The Brewers' final opponent provided one such example. The Cubs won 97 games this season to win the National League's second Wild Card. It represented the end of a rebuilding phase that spanned five consecutive seasons in which the Cubs finished at least 12 games under .500, including a 101-loss season just three years ago.
"For all of us, we would like the rebuild to be as quick as possible, but the most important thing is doing it right," said Brewers right fielder Ryan Braun, who referred to the Cubs' rebuild as a blueprint. "For all of us who are currently here, this isn't fun. It's not fun to go through a season without expectations, or to play meaningless games down the stretch. So the sooner we get back in contention, the more enjoyable it will be for everybody. But that comes secondary to getting it right."
Said catcher Jonathan Lucroy: "It's hard to put a number on it. You don't know what kind of moves they're going to make in the offseason, what kind of free agents they're going to get. … It's kind of a 'wait and see' type thing."
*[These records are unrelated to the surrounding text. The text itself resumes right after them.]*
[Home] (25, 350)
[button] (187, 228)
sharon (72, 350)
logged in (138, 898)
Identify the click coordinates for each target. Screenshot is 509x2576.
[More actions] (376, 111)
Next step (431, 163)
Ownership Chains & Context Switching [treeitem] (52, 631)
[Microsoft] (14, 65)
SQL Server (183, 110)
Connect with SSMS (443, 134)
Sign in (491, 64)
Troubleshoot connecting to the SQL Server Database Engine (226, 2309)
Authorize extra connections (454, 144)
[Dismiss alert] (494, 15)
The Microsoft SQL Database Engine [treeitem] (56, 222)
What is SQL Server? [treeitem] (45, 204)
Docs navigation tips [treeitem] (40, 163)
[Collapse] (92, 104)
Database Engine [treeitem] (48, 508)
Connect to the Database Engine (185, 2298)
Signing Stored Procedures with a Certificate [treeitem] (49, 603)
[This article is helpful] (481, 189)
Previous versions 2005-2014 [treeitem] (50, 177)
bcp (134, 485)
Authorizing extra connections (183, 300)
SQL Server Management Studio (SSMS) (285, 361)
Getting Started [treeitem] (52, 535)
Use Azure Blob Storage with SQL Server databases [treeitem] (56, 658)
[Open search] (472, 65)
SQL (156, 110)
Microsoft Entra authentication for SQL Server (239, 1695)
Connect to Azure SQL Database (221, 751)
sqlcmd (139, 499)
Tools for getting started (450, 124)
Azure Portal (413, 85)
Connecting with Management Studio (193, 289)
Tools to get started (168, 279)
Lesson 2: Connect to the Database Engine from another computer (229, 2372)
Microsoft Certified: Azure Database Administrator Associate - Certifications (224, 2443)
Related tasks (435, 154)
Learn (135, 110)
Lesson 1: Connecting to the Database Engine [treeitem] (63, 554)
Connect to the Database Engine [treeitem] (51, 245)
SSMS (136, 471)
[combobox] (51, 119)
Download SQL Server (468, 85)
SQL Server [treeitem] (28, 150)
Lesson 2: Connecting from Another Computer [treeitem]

Counsell and Stearns have spoken almost daily since Sept. 20, the day Stearns accepted the job. Stearns has temporarily been working out of a small, windowless office that Counsell once occupied as a special assistant to the general manager, but eventually will move to a new wing planned for construction on the terrace level at Miller Park.
Counsell will spend much less time in the office over the winter than he did in his previous role, but lives in the Milwaukee suburb of Whitefish Bay, and said he would "participate in everything and anything David wants me to, for sure."
"It's going to be fun doing that, getting to know David and how he thinks, and us opening up to how we see the game, and see different problems, and see different solutions for us," Counsell said. "Look, we've got a lot of work to do. We're going to lose 93, 94 games. That's a roster that needs -- we need to make improvements. There's no question. We have to kind of decide, ultimately, the direction to do that, to sustain something over the long term.
"I think that Step 1 is always the hardest because it's a big admission. I think it makes it easier to take Steps 2, 3, 4 and so on. I think David being in place, just from hearing him talk, he's got a lot on his plate but he's already covered three weeks that he would have had to cover if he wasn't here. So just the start really helps."